(Data listing)

########

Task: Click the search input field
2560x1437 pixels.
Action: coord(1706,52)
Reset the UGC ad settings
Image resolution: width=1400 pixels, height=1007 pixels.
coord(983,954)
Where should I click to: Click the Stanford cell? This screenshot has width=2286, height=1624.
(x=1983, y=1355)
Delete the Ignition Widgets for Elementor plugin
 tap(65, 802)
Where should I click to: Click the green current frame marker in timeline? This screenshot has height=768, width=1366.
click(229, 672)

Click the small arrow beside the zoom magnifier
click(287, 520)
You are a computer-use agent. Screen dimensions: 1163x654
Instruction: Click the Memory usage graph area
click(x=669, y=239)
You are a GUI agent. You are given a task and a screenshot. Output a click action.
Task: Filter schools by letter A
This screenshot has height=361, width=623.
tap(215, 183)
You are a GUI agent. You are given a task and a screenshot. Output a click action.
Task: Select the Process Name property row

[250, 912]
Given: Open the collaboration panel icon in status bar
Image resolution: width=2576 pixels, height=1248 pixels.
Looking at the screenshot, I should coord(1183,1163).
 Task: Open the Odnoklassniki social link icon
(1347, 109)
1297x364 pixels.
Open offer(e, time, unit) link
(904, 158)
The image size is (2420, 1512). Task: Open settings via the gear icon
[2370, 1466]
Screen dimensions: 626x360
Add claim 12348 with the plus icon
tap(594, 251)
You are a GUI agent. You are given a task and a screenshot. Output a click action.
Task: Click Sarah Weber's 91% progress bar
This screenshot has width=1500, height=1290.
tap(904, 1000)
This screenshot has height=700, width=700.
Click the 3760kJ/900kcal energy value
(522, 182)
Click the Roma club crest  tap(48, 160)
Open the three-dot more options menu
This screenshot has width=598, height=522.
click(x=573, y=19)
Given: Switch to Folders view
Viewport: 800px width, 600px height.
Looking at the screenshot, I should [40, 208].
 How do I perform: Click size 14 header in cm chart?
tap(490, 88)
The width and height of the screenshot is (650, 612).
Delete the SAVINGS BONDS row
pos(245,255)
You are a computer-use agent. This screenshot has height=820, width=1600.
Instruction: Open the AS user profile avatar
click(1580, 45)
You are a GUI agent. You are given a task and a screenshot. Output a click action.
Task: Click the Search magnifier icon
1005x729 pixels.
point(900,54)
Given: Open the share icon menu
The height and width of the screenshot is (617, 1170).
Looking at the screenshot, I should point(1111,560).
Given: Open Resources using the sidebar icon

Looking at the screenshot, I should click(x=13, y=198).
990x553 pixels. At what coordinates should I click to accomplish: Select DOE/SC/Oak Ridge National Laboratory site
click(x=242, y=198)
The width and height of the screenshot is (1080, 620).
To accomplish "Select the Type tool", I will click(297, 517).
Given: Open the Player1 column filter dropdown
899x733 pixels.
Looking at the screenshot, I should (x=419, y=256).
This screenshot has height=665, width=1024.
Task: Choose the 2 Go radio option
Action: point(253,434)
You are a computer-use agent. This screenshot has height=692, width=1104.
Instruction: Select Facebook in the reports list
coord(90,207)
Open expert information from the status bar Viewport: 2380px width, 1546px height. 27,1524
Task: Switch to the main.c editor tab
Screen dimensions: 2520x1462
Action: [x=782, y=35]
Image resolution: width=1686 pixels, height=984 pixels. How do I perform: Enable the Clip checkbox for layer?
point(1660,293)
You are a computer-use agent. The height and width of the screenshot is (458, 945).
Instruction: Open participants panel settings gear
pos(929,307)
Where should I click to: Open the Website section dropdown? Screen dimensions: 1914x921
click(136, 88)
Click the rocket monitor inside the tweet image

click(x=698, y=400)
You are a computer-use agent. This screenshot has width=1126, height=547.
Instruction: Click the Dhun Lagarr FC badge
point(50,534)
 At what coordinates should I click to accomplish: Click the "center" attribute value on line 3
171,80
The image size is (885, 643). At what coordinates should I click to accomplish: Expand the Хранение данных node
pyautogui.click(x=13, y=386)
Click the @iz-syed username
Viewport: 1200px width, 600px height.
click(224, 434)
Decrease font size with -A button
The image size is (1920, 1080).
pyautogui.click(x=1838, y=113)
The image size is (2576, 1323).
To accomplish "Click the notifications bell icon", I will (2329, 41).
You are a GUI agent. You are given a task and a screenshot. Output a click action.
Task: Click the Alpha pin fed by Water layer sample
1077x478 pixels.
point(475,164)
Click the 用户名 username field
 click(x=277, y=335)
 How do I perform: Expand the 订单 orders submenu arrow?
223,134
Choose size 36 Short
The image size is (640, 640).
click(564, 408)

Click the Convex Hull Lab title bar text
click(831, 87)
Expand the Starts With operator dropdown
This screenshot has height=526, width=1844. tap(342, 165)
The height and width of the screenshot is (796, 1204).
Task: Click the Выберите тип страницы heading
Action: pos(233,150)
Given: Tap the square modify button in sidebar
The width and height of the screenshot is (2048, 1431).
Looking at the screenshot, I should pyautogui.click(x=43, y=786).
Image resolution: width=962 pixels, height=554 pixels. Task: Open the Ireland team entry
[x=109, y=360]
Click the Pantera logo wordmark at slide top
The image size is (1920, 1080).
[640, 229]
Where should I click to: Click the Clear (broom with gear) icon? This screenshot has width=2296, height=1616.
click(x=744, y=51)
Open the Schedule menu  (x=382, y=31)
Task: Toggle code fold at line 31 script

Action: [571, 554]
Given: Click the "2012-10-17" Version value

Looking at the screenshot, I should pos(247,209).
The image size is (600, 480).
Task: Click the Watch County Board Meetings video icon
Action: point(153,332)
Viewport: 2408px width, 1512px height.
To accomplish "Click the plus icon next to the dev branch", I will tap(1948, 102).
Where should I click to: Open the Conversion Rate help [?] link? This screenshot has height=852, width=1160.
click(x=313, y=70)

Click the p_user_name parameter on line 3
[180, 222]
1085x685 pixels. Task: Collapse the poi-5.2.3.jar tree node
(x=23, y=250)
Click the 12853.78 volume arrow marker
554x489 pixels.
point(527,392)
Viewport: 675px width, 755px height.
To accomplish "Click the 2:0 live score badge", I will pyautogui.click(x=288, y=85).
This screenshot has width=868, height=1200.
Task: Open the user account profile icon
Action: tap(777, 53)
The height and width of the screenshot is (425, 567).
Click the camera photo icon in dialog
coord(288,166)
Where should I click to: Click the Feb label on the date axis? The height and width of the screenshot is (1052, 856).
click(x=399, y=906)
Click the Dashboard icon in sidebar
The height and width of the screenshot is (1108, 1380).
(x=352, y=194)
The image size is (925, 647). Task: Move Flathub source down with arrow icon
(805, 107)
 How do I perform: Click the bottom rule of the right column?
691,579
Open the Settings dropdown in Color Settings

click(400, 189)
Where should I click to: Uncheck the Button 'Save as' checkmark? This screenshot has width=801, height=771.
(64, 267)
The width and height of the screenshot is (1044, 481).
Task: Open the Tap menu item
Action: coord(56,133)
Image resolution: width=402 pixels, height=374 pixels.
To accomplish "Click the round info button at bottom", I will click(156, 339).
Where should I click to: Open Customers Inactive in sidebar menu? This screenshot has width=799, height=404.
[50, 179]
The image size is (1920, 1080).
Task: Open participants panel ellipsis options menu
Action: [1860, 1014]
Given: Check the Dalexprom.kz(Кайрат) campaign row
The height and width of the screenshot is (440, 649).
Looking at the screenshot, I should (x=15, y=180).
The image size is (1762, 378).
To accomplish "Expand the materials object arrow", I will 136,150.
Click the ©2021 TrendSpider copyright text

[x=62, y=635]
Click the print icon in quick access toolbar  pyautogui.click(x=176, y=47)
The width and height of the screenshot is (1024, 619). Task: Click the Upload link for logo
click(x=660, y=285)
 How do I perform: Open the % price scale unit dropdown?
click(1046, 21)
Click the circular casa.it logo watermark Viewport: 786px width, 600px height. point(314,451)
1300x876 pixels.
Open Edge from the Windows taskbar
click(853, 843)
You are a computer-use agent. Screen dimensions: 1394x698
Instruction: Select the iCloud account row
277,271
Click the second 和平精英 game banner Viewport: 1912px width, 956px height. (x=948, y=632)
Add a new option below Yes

########

SET TASK: Copy the items from their start through the line containing "tap(65, 802)", reproducing every line unchanged.

RESULT OF THIS EXERCISE:
Task: Click the search input field
2560x1437 pixels.
Action: coord(1706,52)
Reset the UGC ad settings
Image resolution: width=1400 pixels, height=1007 pixels.
coord(983,954)
Where should I click to: Click the Stanford cell? This screenshot has width=2286, height=1624.
(x=1983, y=1355)
Delete the Ignition Widgets for Elementor plugin
 tap(65, 802)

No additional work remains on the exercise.